Records from a data source:
►
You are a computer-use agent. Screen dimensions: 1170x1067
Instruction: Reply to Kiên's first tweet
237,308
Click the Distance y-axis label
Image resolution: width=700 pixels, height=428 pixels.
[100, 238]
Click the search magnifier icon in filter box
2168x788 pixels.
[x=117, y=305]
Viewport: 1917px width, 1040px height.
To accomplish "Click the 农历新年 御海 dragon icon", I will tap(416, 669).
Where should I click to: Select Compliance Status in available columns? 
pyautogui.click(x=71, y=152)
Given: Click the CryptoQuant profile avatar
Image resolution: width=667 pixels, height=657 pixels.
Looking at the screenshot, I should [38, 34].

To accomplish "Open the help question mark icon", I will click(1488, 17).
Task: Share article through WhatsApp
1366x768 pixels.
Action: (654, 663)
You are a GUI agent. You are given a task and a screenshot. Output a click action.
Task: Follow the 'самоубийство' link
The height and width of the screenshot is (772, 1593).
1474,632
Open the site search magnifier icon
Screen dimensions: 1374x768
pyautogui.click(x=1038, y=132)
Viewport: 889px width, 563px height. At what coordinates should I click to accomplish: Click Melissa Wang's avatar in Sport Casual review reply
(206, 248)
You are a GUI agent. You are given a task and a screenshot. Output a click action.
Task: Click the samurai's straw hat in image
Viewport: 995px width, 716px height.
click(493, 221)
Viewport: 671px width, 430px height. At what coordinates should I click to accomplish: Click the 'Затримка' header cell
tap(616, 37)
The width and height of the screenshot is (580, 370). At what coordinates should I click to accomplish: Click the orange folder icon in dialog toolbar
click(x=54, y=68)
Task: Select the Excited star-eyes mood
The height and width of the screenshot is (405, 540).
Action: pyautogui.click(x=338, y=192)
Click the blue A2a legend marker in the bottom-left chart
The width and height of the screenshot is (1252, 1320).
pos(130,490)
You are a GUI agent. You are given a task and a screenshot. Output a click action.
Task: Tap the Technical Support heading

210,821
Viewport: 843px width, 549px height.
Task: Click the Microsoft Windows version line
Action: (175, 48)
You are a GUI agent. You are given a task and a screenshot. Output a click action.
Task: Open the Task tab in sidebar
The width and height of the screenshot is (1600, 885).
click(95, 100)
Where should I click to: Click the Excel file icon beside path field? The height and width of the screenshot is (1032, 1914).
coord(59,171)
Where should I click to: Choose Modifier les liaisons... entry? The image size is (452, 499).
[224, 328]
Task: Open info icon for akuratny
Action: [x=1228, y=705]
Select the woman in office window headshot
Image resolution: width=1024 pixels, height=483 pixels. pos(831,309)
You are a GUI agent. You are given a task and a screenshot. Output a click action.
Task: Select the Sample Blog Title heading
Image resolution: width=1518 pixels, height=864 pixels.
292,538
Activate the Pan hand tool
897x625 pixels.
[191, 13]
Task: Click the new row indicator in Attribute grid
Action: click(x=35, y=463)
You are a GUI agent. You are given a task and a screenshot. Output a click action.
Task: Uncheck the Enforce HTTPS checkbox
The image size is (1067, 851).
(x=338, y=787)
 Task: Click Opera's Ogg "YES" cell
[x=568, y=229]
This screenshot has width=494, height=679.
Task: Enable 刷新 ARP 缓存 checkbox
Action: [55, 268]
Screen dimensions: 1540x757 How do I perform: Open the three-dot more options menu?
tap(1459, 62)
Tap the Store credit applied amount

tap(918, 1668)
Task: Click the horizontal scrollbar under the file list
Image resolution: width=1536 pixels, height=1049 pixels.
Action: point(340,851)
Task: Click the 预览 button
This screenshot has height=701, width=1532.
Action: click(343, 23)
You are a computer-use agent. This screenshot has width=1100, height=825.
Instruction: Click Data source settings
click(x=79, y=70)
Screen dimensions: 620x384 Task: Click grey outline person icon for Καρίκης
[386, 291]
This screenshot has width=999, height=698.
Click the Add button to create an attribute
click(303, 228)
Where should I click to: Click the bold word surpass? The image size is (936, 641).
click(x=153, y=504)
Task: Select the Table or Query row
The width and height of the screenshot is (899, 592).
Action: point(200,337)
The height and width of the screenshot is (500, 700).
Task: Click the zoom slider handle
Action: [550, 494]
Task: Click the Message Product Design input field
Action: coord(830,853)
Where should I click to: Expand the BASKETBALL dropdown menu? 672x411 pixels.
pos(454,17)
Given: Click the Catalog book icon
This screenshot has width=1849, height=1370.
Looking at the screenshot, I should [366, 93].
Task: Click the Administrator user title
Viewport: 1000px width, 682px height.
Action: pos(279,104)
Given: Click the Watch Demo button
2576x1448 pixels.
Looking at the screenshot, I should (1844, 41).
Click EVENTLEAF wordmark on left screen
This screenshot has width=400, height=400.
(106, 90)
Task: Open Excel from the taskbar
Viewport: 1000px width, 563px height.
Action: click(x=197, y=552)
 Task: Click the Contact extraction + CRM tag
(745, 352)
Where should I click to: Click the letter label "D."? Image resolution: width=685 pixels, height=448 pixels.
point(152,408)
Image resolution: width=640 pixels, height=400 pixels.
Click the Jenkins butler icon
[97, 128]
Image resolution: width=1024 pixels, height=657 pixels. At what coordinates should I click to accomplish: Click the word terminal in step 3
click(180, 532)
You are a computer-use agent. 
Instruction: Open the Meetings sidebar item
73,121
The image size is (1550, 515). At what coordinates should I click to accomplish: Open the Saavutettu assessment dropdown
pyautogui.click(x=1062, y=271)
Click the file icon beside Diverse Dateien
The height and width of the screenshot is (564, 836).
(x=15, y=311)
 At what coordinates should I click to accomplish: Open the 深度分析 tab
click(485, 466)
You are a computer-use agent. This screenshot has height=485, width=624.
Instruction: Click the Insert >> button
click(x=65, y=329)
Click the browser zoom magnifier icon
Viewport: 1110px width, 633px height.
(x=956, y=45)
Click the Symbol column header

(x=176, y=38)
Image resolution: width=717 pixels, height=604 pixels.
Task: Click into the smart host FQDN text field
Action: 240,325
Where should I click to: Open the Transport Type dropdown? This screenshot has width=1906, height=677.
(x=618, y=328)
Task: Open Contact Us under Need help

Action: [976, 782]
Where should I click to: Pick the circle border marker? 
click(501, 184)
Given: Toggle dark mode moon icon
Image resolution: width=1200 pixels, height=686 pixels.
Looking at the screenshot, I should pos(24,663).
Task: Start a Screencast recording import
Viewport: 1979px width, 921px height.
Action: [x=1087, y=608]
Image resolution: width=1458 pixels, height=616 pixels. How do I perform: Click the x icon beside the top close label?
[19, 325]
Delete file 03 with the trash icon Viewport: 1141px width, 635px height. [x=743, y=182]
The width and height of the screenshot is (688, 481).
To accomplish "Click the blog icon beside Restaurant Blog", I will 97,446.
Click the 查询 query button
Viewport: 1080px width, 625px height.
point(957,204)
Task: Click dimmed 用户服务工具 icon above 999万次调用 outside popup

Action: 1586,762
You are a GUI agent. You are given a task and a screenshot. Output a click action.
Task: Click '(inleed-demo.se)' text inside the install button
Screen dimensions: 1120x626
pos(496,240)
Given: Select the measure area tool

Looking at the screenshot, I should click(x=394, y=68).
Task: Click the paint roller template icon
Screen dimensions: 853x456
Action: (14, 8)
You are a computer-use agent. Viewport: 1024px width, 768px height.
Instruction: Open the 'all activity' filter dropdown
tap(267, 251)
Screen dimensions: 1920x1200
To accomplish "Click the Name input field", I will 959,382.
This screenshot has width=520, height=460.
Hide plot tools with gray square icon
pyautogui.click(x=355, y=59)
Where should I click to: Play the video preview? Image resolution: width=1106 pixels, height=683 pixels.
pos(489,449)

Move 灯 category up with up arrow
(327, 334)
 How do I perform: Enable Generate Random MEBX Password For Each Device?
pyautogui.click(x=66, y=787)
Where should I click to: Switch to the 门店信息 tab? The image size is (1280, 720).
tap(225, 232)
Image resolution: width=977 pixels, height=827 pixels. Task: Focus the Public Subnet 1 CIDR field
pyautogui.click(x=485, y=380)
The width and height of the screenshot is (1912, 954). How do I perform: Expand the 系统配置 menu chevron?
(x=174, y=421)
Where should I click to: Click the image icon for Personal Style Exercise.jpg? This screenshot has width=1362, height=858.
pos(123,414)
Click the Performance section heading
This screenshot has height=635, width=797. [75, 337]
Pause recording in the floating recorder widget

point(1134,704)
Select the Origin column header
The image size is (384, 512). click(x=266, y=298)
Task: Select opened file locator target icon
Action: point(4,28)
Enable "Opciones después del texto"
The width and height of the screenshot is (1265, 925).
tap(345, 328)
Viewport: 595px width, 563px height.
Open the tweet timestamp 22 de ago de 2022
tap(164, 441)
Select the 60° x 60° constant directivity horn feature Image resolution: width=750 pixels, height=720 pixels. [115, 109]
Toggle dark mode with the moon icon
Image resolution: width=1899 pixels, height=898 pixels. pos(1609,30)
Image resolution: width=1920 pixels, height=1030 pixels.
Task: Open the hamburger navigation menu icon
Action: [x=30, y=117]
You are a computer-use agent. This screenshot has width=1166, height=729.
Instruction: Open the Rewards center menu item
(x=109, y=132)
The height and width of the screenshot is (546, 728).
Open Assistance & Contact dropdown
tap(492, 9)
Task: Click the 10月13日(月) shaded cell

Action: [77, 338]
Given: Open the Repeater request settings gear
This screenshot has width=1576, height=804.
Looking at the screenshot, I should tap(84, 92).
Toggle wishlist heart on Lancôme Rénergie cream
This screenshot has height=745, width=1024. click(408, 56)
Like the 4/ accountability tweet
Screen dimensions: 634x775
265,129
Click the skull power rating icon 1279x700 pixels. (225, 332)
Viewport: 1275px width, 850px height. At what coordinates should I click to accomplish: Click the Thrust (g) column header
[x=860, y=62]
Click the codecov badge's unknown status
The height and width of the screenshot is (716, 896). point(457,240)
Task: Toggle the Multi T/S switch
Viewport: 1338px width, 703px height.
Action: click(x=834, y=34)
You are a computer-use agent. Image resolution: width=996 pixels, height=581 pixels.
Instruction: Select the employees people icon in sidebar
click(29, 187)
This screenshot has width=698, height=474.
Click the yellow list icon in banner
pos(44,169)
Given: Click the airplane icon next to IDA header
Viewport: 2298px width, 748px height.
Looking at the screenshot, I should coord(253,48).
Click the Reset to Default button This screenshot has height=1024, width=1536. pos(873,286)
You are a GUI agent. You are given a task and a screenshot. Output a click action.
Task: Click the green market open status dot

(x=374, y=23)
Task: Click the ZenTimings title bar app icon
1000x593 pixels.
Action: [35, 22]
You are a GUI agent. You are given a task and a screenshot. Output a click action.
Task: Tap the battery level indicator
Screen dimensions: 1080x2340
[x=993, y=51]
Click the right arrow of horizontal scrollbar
◄
> WHAT YOU WILL DO:
Your answer should be the exact lines above from the one with "Task: Start a Screencast recording import" through the one with "The width and height of the screenshot is (688, 481).", both included, and nothing besides.

> EXERCISE RESPONSE:
Task: Start a Screencast recording import
Viewport: 1979px width, 921px height.
Action: [x=1087, y=608]
Image resolution: width=1458 pixels, height=616 pixels. How do I perform: Click the x icon beside the top close label?
[19, 325]
Delete file 03 with the trash icon Viewport: 1141px width, 635px height. [x=743, y=182]
The width and height of the screenshot is (688, 481).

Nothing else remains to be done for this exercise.